The determinations of heat collection rate and heat loss coefficient are crucial for the evaluation of in service water-in-glass evacuated tube solar water heaters. However, the direct determination requires complex detection devices and a series of standard experiments, which also wastes too much time and manpower. To address this problem, we propose machine learning models including artificial neural networks (ANNs) and support vector machines (SVM) to predict the heat collection rate and heat loss coefficient without a direct determination. Parameters that can be easily obtained by “portable test instruments” were set as independent variables, including tube length, number of tubes, tube center distance, heat water mass in tank, collector area, final temperature and angle between tubes and ground, while the heat collection rate and heat loss coefficient determined by the detection device were set as dependent variables respectively. Nine hundred fifteen samples from in-service water-in-glass evacuated tube solar water heaters were used for training and testing the models.

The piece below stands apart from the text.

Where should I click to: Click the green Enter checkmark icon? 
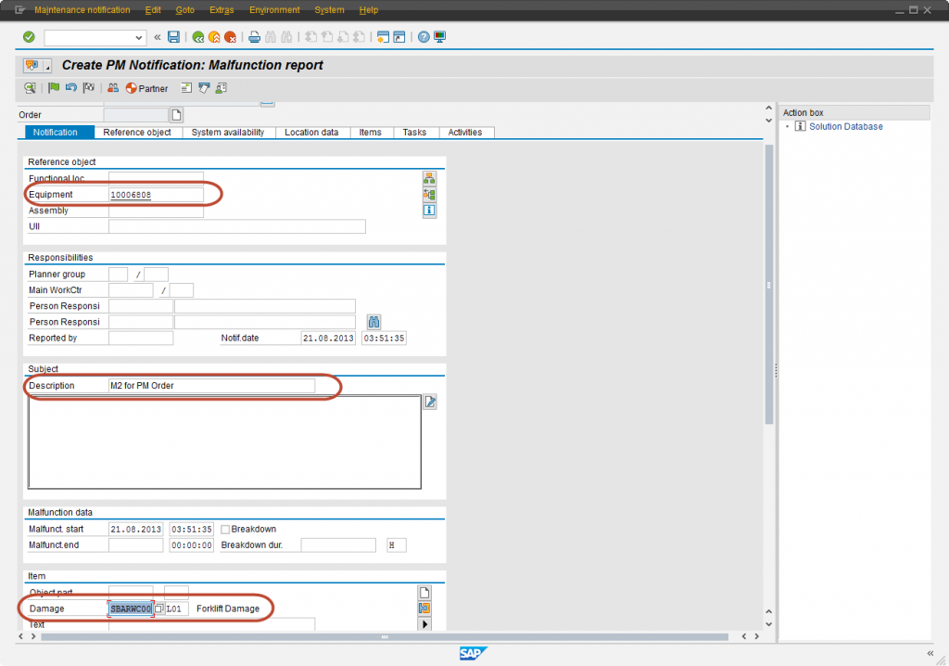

Results show that the multilayer feed-forward neural network (MLFN) with 3 nodes is the best model for the prediction of heat collection rate and the general regression neural network (GRNN) is the best model for the prediction of heat loss coefficient due to their low root mean square (RMS) errors, short training times, and high prediction accuracies (under the tolerances of 30%, 20%, and 10%, respectively).

Suggested Citation

  • Zhijian Liu & Hao Li & Xinyu Zhang & Guangya Jin & Kewei Cheng, 2015. "Novel Method for Measuring the Heat Collection Rate and Heat Loss Coefficient of Water-in-Glass Evacuated Tube Solar Water Heaters Based on Artificial Neural Networks and Support Vector Machine," Energies, MDPI, vol. 8(8), pages 1-21, August.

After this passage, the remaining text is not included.